From the data below, copy out every line in which the word "agent" occurs.

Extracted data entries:
──────

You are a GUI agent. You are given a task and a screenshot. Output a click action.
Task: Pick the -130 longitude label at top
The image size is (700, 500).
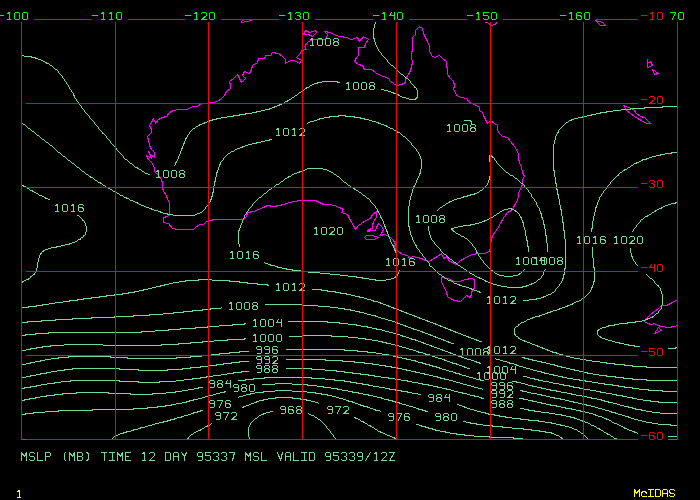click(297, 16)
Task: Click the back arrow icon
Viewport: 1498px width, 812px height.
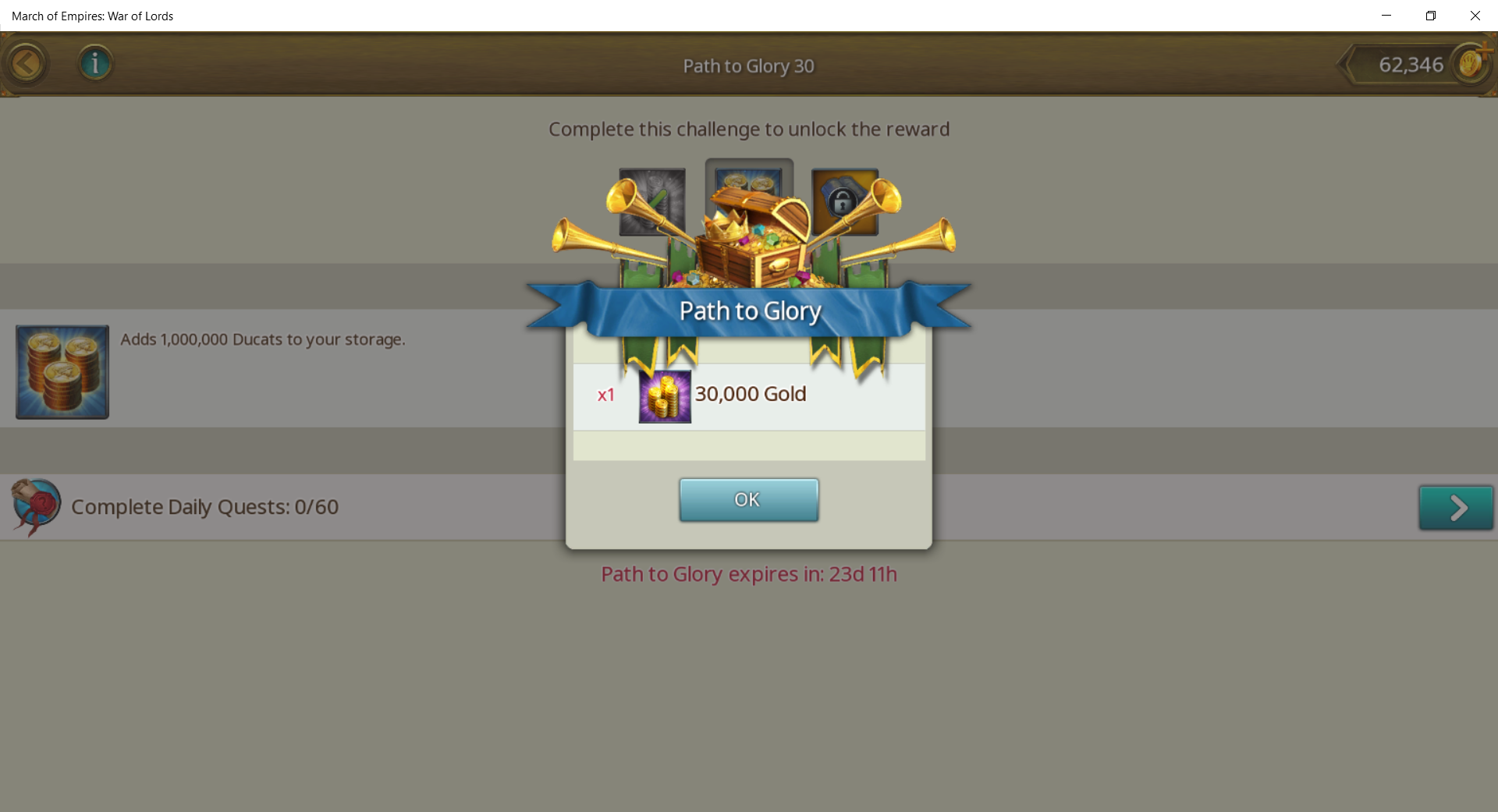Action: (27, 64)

──────

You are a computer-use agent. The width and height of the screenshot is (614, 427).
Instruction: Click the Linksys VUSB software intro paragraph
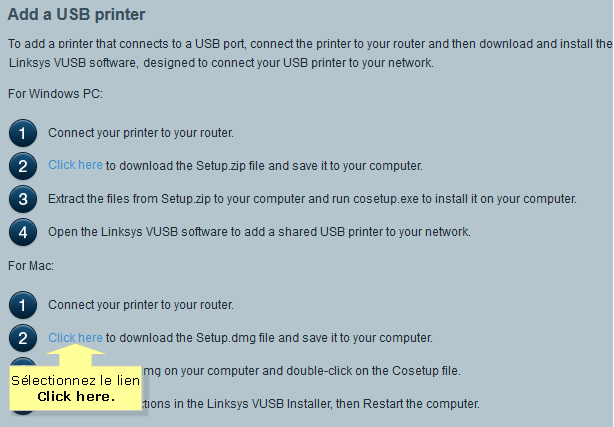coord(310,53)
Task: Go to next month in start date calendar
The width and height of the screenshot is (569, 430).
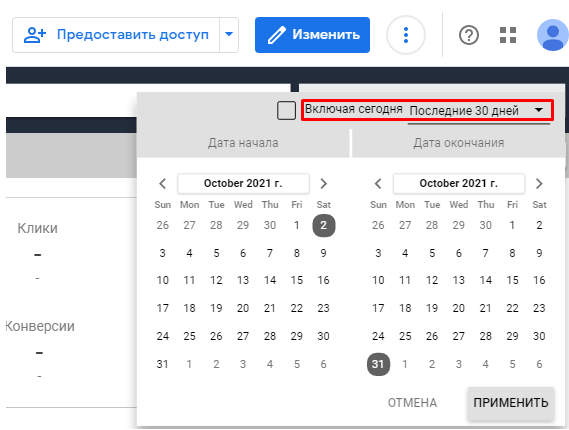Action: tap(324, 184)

──────

Written response:
You are a GUI agent. You are given a task and a screenshot. Output a click action.
You are a computer-use agent. The width and height of the screenshot is (614, 427).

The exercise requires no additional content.